• **Work to complete**:
In the poppy appeal text, when does the annual appeal usually open?

# start of Document excerpt

Blogger ritsonvaljos said...

The Royal British Legion annual poppy appeal

The annual poppy appeal is the Royal British Legion’s largest fundraising campaign. It tends to open at the end of October and has its climax with the commemoration of Armistice Day (11 November) and Remembrance Sunday. The funds raised help to support the organisation’s work in supporting the Armed Forces Community. Throughout Britain, the Commonwealth and some other countries wear the paper or cloth poppy as a symbol of Remembrance – that is the fallen service men and women who have died in the two World Wars and other conflicts since 1945. There are also poppy crosses to place of the graves of family and friends, car stickers and enamel badges.

Photograph No. 1 shows how one such R.B.L. local branch, that of Bransty, Whitehaven, Cumbria, helps promote the annual appeal. This photograph shows a table top display showing the collection tins, the various types of poppy that are sole and a cardboard model of a Cenotaph. Most branches of the R.B.L. have similar such displays. Volunteers, young and old, go out to street corners, workplaces or knock on doors to sell the poppies.

# end of Document excerpt
# start of Provided data

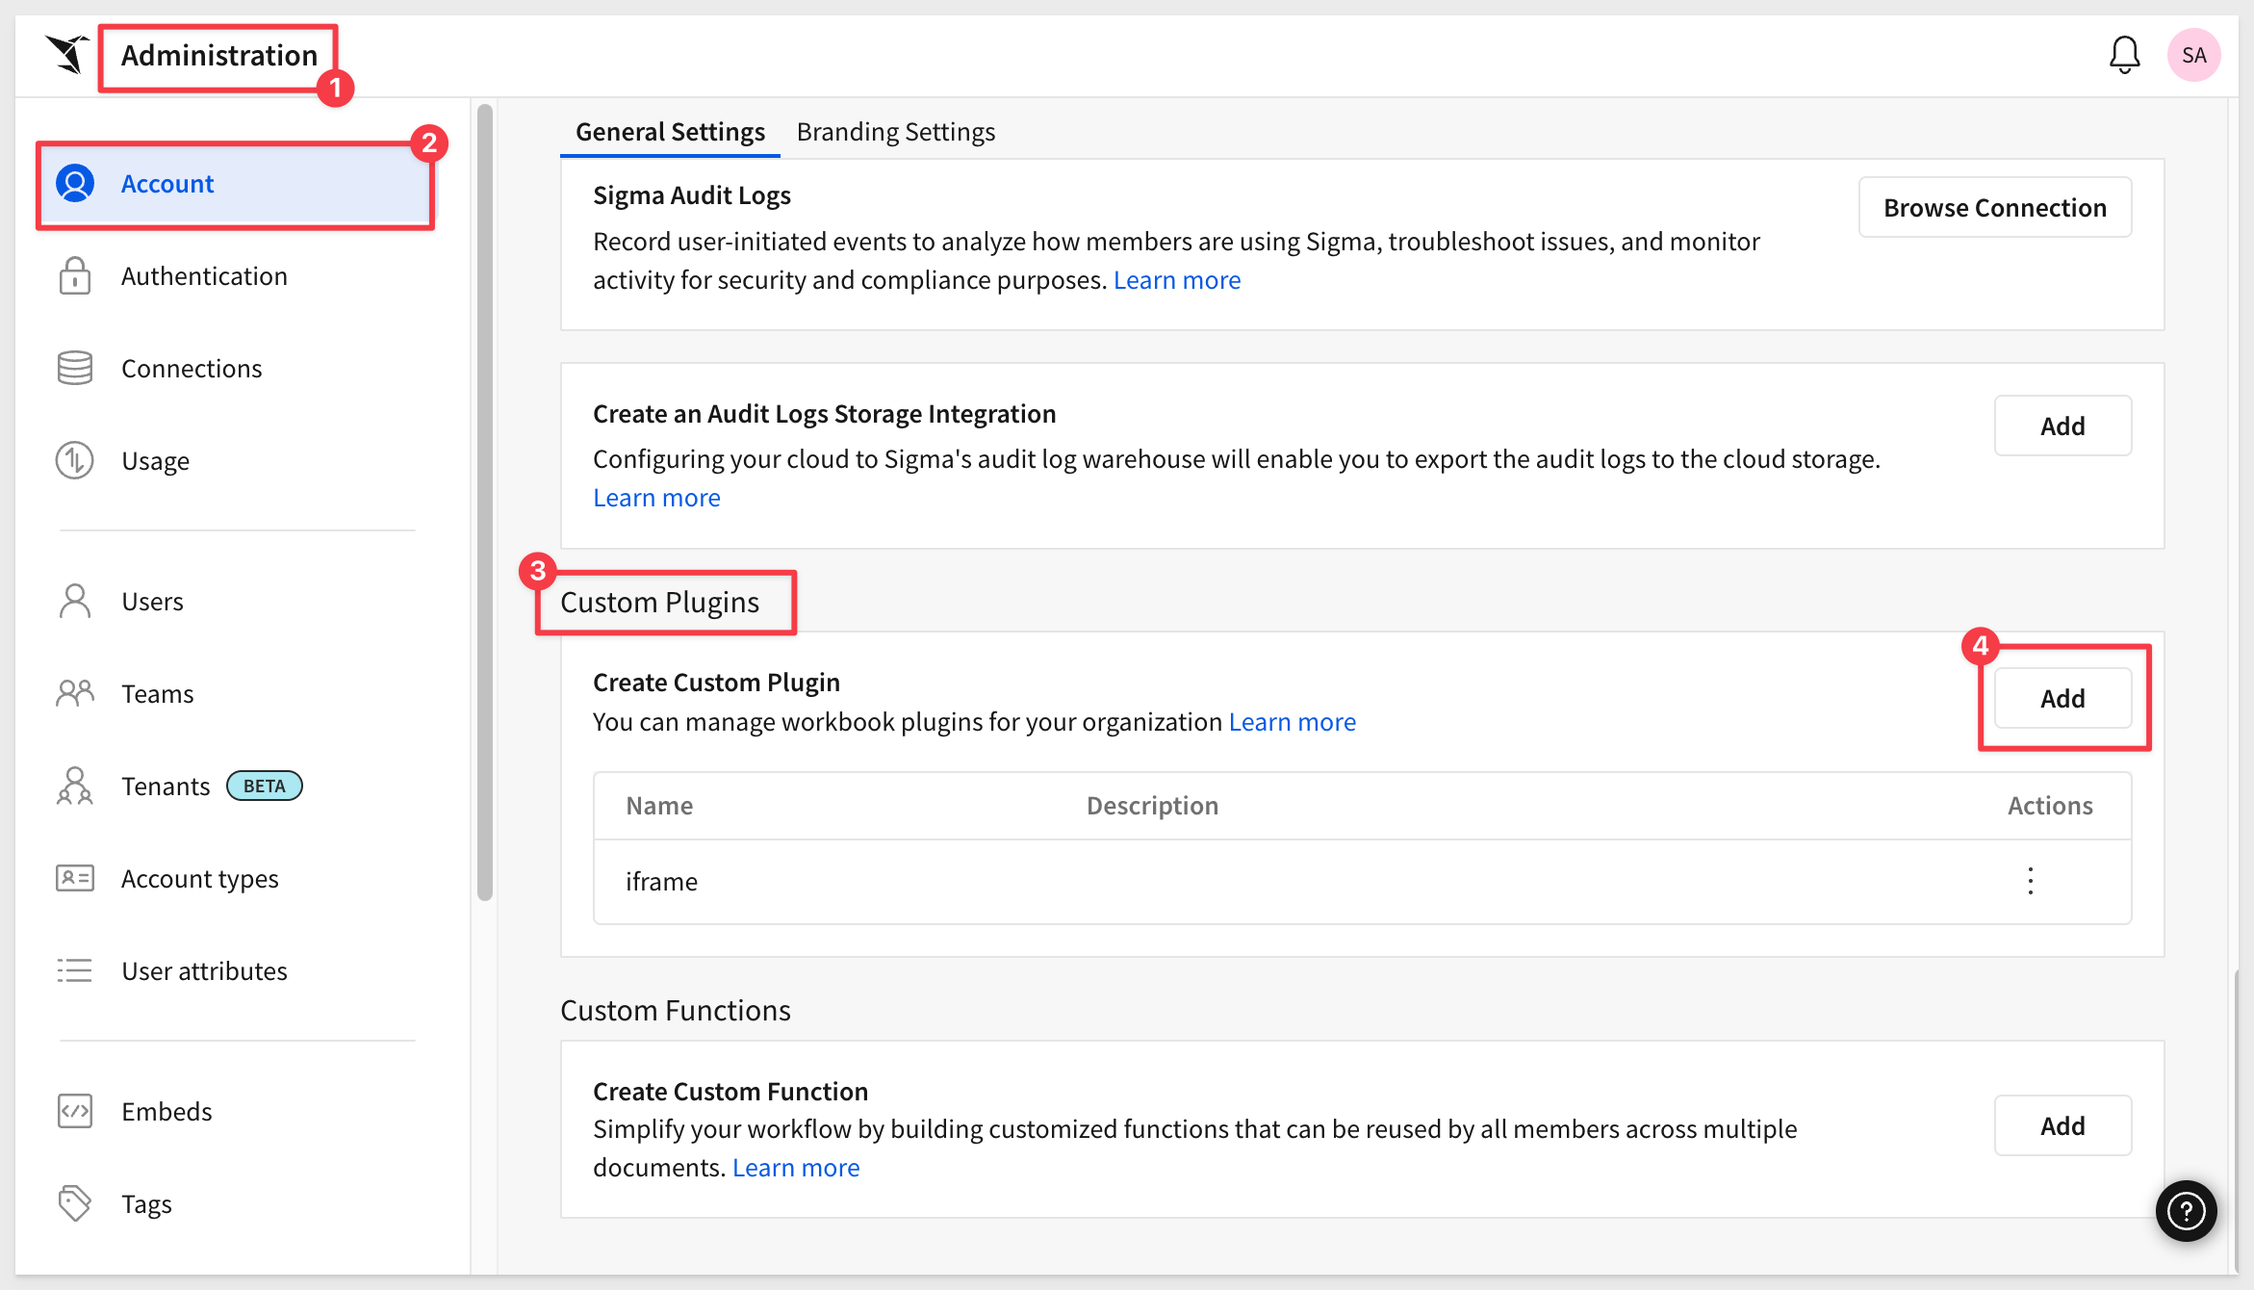2254x1290 pixels.
Task: Click the Embeds code icon
Action: point(75,1111)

# end of Provided data

• **Response below**:
At the end of October.